Seit Anfang November wird unser Büro von Lukas Meyer-Schwickerath, Absolvent des Masterstudiengangs Lateinamerikastudien an der FU Berlin, unterstützt. Bevor er im Januar 2018 seine Arbeit bei der Friedrich-Ebert-Stiftung aufnimmt, hatte er im Rahmen seines Praktikums unter anderem die Möglichkeit, am ordentlichen Bundesparteitag der SPD vom 7. bis 9. Dezember in Berlin teilzunehmen. Hier berichtet er von seinen Erfahrungen rund um den Parteitag:
Drei arbeitsintensive und debattenfreudige Parteitags-Tage liegen hinter uns. Von Donnerstag bis Samstag fand in der Berliner Messehalle ein ordentlicher Bundesparteitag der SPD statt.
Doch war es nicht irgendein Parteitag: Denn einerseits fand er im Kontext einer unvorhergesehenen und bis dato in Deutschland ungekannten politischen Situation statt – drei Monate nach der Bundestagswahl gibt es noch keine neue Regierung. Andererseits sollte der Parteitag der Auftakt des nach der historischen Wahlniederlage angestoßenen Prozesses der SPD mit dem Slogan „#SPD erneuern“ werden. Um die Rolle der SPD in der laufenden Legislaturperiode festlegen zu können, stand daher ein Antrag des Parteivorstands zur Abstimmung, der einen ergebnisoffenen Dialogprozess mit der CDU/CSU ermöglichen sollte. Denn das Scheitern der Jamaika-Verhandlungen hat die Rahmenbedingungen für eine mögliche Regierungszusammenarbeit in vielerlei Hinsicht verändert. Doch innerhalb der Partei differieren die Meinungen für oder gegen eine Neuauflage der Zusammenarbeit mit der CDU/CSU-Fraktion unter Führung von Angela Merkel als Bundeskanzlerin. Besonders an der Parteibasis, unter den Jusos und bei einigen Landesverbänden gab es erhebliche „GroKo-Zweifel“, die sich vor allem aus den Erfahrungen der letzten Großen Koalitionen und den damit verbundenen schlechten Wahlergebnissen in vormals starken SPD-Regionen nähren.

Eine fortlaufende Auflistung
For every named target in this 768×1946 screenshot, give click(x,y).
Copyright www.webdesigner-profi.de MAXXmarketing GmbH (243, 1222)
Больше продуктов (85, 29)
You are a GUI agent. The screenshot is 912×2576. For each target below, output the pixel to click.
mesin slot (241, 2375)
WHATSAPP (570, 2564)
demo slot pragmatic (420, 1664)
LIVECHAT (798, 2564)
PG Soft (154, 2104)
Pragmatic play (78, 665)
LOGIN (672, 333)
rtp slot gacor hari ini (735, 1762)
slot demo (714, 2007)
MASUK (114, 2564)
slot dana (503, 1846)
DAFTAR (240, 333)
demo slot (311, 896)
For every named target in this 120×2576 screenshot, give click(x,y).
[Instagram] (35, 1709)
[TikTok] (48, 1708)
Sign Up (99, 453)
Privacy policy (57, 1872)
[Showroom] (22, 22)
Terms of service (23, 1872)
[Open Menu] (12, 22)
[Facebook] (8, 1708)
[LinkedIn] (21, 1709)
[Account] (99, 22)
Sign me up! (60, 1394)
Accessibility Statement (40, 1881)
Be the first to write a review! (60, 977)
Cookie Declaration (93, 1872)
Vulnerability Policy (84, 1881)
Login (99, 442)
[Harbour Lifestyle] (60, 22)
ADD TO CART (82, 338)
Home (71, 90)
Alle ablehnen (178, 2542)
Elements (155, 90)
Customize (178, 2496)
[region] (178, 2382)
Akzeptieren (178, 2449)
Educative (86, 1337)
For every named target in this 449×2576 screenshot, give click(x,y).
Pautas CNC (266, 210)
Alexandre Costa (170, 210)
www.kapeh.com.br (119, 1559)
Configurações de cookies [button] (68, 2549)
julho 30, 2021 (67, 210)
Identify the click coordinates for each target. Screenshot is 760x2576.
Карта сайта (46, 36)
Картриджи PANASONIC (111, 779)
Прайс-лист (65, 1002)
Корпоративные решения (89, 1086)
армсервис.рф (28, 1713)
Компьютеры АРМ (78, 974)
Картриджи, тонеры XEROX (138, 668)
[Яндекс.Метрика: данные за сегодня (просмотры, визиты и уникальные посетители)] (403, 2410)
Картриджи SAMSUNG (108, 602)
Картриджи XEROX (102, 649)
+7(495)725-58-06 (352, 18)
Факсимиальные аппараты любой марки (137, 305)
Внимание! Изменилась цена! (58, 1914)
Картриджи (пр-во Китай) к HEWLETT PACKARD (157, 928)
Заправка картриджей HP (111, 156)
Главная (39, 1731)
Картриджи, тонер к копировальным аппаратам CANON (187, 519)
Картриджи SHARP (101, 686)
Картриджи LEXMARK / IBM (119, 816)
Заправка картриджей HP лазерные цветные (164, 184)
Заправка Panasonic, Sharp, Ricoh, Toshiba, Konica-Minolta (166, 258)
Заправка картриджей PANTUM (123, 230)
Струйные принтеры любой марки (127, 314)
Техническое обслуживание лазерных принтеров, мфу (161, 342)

- SCHRIFTLICHE AUFGABE 1
Gib aus dem Parteitagsbericht alles von „Seit Anfang November“ bis hinunter zu „der SPD statt.“ wortgetreu wieder.
- SCHRIFTLICHE AUFGABE 2
Beantworte anhand des Parteitagsberichts die folgenden Fragen:
(a) An welcher Universität hat Lukas Meyer-Schwickerath seinen Masterstudiengang absolviert?
(b) In welchem Gebäude fand der Bundesparteitag statt?
(c) Unter welchem Slogan steht der Erneuerungsprozess der SPD?
- SCHRIFTLICHE AUFGABE 3
Zähle alle Gruppen innerhalb der Partei auf, bei denen es laut dem Parteitagsbericht erhebliche „GroKo-Zweifel“ gab.

- VOLLSTÄNDIGE AUSGABE 1
Seit Anfang November wird unser Büro von Lukas Meyer-Schwickerath, Absolvent des Masterstudiengangs Lateinamerikastudien an der FU Berlin, unterstützt. Bevor er im Januar 2018 seine Arbeit bei der Friedrich-Ebert-Stiftung aufnimmt, hatte er im Rahmen seines Praktikums unter anderem die Möglichkeit, am ordentlichen Bundesparteitag der SPD vom 7. bis 9. Dezember in Berlin teilzunehmen. Hier berichtet er von seinen Erfahrungen rund um den Parteitag:
Drei arbeitsintensive und debattenfreudige Parteitags-Tage liegen hinter uns. Von Donnerstag bis Samstag fand in der Berliner Messehalle ein ordentlicher Bundesparteitag der SPD statt.

- VOLLSTÄNDIGE AUSGABE 2
(a) An der FU Berlin.
(b) In der Berliner Messehalle.
(c) Unter dem Slogan „#SPD erneuern“.

- VOLLSTÄNDIGE AUSGABE 3
- die Parteibasis
- die Jusos
- einige Landesverbände